Practical Data is an occasional series that examines data concepts that we encounter in our everyday lives, sometimes without even knowing it.

It is my pleasure to introduce you to the Sigmoid Function. I can’t help but think of it as the “Sigmund Function” after the main character in the 1970s Sid and Marty Krofft Saturday morning television program, Sigmund and the Sea Monsters. No, it’s not a short, green, seaweed-covered creature with a single snaggletooth, but a class of functions that describes a surprising variety of phenomena in the natural world and human experience. Unless you’re an electrical engineer, sound designer, mathematician, or neural network developer you’ve probably not encountered it. Until now.

Generally speaking, a Sigmoid Function is any s-shaped curve. It approaches from a minimum asymptote on one side and increases slowly. (An asymptote is a value that a function gets infinitely close to but never reaches.) The function rises quickly in the middle, then flattens out, approaching a maximum asymptote on the other side. A simple form, the Logistic Curve, is shown below. 

I first encountered Sigmoids in my graduate research, as they were commonly used as the activation function for neural network nodes. Each node accumulates the values over a set of inputs, then passes the sum through a sigmoidal activation function to determine whether that node “lights up” or not. In recent years, considerable research has gone into designing and optimizing activation functions. Although a few other functions have become more popular, Sigmoids are still commonly used.

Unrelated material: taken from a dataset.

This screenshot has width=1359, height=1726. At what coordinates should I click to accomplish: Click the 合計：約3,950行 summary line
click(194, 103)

I was thinking recently about the function itself and how much in life it describes (yes, goofy stuff pops into my head on occasion and so I share). Do any of these sound familiar? 

At various times I have tried teaching or learning something new and it just doesn’t stick. It can become frustrating, sometimes to the point of giving up. Fortunately, perseverance is more often than not rewarded with that “Eureka!” moment when all of a sudden it becomes clear. Success begets success. One breakthrough leads to another. 

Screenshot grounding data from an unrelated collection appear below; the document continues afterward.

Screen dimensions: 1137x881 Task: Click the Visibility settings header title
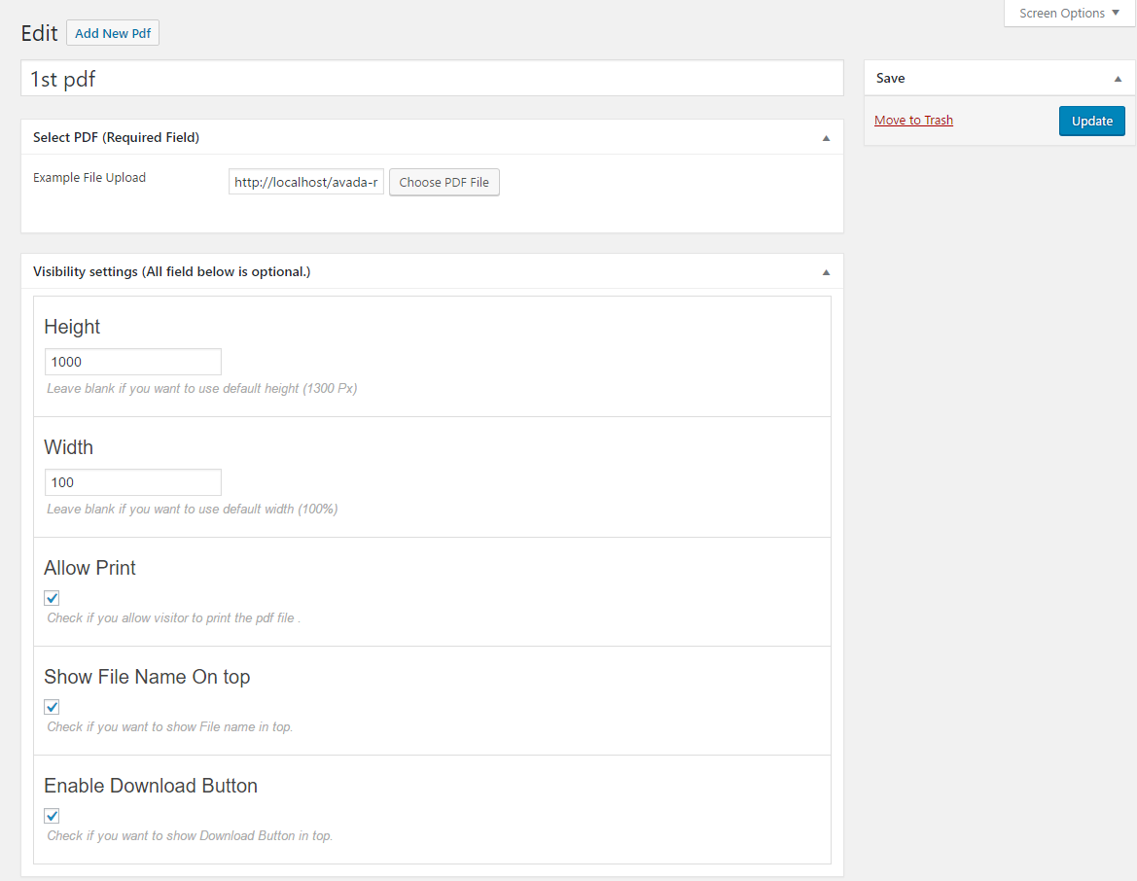pos(171,272)

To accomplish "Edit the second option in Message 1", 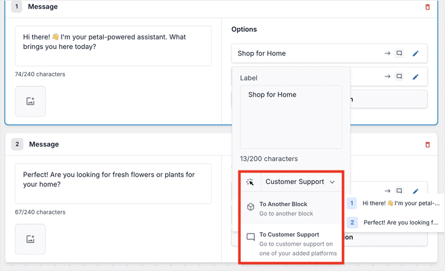I will pos(416,77).
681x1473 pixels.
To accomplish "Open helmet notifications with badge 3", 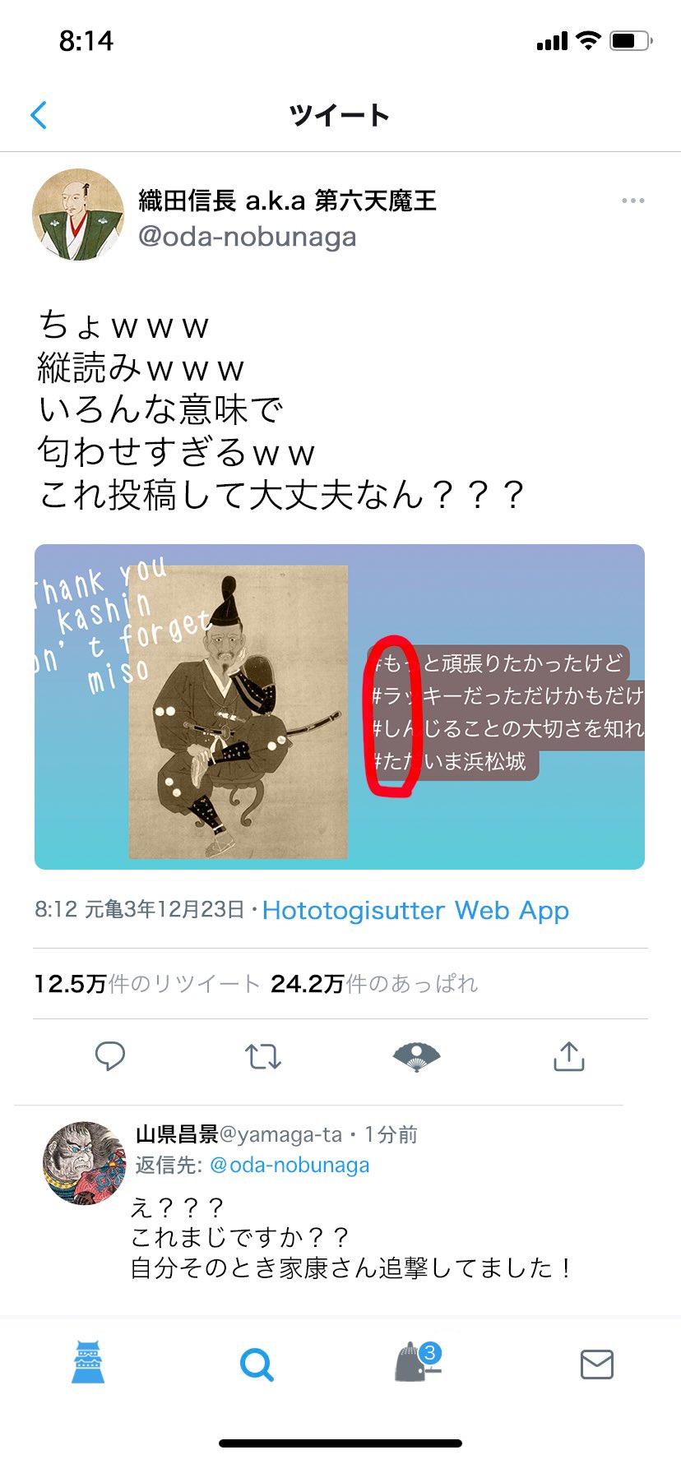I will (x=419, y=1362).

Thomas Edison and his team tested thousands of materials trying to find a suitable filament for his electric light bulb. He tried every material he could get his hands on, and finally discovered that a particular bamboo from Japan satisfied his requirements. He famously said, “I have not failed. I’ve just found 10,000 ways that won’t work.” (If you ever have the opportunity to visit the re-creation of Edison’s Menlo Park laboratory at Greenfield Village in Dearborn, Michigan, do it!)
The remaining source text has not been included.